A hemispherical soap bubble with a radius of 0.05 m contained the gaseous charge used. The charge is a stoichiometric mixture of propane–oxygen, with a total gas mass of 0.369 × 10⁻³ kg. Four positions for the gaseous charge were used, as shown in Figure 2. An exploding wire fixed between two electrodes linked to a high-voltage supply generated the detonation of the gaseous mixture. (Details can be found in Sochet, 2018.)

Figure 2.

Positions of the charge in the emitting chamber (units: meters).

Two types of sensors were used in this study. Thirty Kistler sensors were installed on the model, twenty-one of type 603C and nine of type 603B (from R_G1 to R_G9), represented in Figure 1 by solid circles for the sensors that are visible with perspective and by hatching for the others. Type 603B sensors were used for the receiving chamber floor because they have a better vibration resistance than 603C sensors in our experimental setup. The sensors were separated into five planes. The first one, which includes sensors R_W2, R_W3, R_W7, R_W8, R_W12, and R_W13, was located at a height of 0.07 m, shown in orange on Figure 1; the second one includes sensors R_W1, R_W6, and R_W11, placed at a height of 0.25 m from the ground, in blue on Figure 1; the third one at 0.43 m from the ground, includes sensors R_W4, R_W5, R_W9, R_W10, R_W14, and R_W15, in purple on Figure 1. Lastly, the roof comprises sensors E_T and R_T (in red) and the ground (in green) sensors E_T, and R_G1 to R_G9. The notation adopted for the sensors is as follows: the first letter (E or R) denotes the emitting and receiver chamber, respectively, while the second letter T, G, and W represents the Top, Ground, and Wall. These letters are followed by the number of each sensor.

Twelve different plates separating the two chambers were studied to investigate the influence of the surface and the direction of the opening: six with a horizontal blowhole and 6 with a vertical one. Figure 3 shows an example of each one. The plates were denoted as follows: PH (V)-X, where H means horizontal and V vertical for the direction, and the number X represents the surface area of the opening (in cm²). For example, PH-300 means that it is the plate with a horizontal opening with an area of 300 cm². The total solid surface S₀ of the separating plate is 0.25 m² (0.5 × 0.5 m) Table 1 summarizes the characteristics of the openings.

Figure 3.

Outline of one vertical opening and one horizontal one (units: meters).

Table 1.

Characteristics of Horizontal and Vertical openings.

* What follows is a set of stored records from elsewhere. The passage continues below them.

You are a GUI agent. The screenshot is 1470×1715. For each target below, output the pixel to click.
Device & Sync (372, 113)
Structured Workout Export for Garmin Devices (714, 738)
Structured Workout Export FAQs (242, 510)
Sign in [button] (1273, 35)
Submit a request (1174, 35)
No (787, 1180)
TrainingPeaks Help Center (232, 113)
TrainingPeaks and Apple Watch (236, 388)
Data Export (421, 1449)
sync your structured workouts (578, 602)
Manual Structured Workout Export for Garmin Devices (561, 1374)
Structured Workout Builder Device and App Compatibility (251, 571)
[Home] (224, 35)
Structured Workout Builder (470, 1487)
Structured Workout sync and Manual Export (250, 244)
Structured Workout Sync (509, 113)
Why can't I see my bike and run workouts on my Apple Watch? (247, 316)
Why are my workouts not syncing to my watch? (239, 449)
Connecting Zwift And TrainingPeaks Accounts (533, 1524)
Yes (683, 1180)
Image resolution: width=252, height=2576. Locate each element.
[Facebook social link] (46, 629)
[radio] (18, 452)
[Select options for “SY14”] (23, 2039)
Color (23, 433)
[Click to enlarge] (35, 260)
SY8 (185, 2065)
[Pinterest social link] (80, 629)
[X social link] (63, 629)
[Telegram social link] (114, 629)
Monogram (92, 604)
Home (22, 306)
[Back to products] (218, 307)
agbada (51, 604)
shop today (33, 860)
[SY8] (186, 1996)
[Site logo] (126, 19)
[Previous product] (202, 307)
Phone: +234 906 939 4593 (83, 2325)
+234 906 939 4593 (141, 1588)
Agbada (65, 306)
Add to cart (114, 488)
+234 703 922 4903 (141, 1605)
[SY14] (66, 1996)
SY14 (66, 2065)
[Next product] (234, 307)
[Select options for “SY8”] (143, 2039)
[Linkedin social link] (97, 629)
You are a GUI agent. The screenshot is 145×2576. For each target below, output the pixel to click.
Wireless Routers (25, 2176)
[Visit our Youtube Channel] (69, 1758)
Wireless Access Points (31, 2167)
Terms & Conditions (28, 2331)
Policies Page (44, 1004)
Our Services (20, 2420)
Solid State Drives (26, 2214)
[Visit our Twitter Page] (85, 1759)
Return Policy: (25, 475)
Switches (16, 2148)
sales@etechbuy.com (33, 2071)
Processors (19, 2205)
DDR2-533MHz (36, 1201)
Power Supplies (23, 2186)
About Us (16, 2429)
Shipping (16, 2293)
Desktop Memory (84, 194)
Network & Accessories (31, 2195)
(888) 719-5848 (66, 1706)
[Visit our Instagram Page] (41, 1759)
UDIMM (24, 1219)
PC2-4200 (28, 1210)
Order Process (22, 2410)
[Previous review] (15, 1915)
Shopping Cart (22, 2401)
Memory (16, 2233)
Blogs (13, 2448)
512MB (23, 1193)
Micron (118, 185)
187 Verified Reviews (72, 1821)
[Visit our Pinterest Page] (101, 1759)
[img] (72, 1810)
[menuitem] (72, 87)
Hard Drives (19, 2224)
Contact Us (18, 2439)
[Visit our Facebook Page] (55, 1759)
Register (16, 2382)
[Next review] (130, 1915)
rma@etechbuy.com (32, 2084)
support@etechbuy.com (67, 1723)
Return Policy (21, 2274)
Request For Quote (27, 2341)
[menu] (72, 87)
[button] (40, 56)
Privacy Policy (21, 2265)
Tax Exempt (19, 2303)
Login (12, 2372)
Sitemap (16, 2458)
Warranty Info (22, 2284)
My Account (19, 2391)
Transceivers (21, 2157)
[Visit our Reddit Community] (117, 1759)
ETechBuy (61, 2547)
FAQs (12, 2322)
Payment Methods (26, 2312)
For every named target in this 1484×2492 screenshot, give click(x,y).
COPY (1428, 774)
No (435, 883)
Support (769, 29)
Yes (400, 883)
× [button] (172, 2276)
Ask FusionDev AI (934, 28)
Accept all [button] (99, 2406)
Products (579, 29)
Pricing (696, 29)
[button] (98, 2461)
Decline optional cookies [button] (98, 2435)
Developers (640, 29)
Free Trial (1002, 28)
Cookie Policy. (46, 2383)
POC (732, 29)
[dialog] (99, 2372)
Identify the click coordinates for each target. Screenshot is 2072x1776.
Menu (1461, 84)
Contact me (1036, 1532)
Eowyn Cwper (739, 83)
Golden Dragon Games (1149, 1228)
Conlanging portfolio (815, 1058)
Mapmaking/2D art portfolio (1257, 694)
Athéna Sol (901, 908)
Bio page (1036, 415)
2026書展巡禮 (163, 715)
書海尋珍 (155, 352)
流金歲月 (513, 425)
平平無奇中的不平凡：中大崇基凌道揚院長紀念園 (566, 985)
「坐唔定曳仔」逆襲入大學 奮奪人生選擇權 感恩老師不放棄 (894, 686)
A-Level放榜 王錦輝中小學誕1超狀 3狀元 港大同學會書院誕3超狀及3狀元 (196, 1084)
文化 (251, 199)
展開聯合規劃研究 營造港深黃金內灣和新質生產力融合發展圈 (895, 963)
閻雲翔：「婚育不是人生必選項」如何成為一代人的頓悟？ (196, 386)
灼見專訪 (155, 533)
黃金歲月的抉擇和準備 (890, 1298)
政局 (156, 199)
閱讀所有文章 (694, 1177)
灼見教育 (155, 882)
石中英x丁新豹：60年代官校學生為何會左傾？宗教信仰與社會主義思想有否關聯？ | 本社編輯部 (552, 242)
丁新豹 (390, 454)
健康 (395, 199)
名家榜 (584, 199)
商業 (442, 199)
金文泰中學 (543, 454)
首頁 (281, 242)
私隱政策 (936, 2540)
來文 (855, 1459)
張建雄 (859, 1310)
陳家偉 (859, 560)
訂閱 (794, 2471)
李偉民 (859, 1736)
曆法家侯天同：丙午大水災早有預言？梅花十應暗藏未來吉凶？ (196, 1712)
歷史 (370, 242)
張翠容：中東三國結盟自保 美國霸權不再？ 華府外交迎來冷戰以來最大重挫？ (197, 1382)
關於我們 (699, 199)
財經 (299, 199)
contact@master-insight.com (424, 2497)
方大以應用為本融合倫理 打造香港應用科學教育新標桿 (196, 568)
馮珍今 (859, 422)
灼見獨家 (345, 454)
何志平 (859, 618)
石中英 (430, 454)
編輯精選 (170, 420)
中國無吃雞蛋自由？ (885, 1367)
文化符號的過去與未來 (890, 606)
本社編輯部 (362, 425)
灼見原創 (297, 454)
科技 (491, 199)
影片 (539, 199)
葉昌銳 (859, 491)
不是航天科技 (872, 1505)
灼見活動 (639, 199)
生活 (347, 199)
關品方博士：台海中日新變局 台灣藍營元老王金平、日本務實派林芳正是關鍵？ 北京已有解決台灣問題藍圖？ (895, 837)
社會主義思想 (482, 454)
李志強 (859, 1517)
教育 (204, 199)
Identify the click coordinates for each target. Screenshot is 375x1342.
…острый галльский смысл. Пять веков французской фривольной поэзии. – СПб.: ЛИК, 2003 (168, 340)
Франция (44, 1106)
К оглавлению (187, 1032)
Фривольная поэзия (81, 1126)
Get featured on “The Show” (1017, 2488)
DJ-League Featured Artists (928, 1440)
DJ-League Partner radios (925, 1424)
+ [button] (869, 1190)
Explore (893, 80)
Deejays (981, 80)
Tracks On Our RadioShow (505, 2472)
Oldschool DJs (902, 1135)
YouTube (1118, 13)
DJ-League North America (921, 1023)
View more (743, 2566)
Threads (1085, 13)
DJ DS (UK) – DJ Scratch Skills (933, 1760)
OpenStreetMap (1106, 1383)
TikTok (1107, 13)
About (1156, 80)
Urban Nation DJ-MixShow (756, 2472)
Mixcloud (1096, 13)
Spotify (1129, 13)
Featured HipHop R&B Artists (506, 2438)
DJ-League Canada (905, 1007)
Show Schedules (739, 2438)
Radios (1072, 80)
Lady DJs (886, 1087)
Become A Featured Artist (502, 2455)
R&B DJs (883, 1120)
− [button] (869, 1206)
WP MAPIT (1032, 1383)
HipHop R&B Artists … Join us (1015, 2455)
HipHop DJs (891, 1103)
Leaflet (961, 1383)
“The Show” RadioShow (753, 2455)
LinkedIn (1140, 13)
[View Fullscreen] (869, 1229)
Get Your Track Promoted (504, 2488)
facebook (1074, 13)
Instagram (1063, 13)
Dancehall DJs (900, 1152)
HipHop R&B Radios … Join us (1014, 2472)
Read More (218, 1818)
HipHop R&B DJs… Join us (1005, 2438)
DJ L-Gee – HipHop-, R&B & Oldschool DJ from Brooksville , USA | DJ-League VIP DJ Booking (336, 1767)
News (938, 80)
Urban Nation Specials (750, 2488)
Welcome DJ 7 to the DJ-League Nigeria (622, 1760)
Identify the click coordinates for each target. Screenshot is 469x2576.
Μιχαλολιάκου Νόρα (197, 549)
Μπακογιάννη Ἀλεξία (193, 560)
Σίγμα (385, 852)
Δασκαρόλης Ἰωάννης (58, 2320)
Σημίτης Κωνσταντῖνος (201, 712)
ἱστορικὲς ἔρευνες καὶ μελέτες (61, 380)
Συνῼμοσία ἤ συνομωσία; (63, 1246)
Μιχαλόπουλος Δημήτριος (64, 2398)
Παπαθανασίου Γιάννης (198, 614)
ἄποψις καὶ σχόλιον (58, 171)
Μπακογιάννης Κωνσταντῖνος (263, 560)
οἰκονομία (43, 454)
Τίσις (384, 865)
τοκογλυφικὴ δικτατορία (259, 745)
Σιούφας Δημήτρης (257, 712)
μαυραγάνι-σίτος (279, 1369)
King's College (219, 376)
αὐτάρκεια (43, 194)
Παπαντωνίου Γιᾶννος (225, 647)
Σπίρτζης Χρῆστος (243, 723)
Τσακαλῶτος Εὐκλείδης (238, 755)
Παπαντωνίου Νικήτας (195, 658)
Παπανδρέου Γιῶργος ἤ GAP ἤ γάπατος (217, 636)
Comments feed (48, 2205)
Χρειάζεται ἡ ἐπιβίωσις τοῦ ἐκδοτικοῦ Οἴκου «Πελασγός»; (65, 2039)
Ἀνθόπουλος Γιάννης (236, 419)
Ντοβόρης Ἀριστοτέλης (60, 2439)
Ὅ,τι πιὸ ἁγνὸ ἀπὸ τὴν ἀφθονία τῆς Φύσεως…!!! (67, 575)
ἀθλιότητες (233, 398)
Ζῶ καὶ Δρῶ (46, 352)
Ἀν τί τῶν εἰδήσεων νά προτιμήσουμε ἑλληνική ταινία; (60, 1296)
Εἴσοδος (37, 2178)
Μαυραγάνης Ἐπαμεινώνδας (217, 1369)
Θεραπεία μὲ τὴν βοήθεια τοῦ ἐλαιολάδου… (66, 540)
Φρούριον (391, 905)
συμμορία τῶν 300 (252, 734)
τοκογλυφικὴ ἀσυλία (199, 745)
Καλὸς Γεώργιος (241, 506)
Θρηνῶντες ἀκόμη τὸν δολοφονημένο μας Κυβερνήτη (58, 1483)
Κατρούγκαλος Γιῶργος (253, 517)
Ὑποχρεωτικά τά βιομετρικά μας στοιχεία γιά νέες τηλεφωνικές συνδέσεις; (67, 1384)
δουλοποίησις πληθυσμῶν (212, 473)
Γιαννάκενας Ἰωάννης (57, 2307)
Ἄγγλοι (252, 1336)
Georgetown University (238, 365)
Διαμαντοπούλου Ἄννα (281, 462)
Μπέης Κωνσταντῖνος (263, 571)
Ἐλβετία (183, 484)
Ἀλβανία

Opening name	PH-300 PV-300	PH-507 PV-507	PH-588 PV-588	PH-840 PV-840	PH-1050 PV-1050	PH-1344 PV-1344
S_opening (m²)	0.0300	0.0507	0.0588	0.0840	0.1050	0.1344
H-L (m)	0.10–0.30	0.13–0.39	0.14–0.42	0.20–0.42	0.25–0.42	0.32–0.42
H-L (m)	0.30–0.10	0.39–0.13	0.42–0.14	0.42–0.20	0.42–0.25	0.42–0.32
S/S₀ (%)	12.0	20.3	23.5	33.6	42.0	53.8

Selection of reflected peaks

The main focus of this study was the first four overpressure peaks. As it is not straightforward to identify reflected peaks on an overpressure signal of 32 ms, a MATLAB program was designed to ensure that the reflected peaks were selected regardless of the position of the charge. Precise criteria were chosen to develop accurate experimental laws. The criteria were modified from those used by Gault et al. (2020) in order to adapt them to the two-room model used here.

Figure 4 shows the selection of these four peaks after application of the criteria. The profile is that of sensor R_W2 for the opening PH-1344 with the charge in position 1.

Figure 4.

Selection of reflected overpressure peaks (Color is needed).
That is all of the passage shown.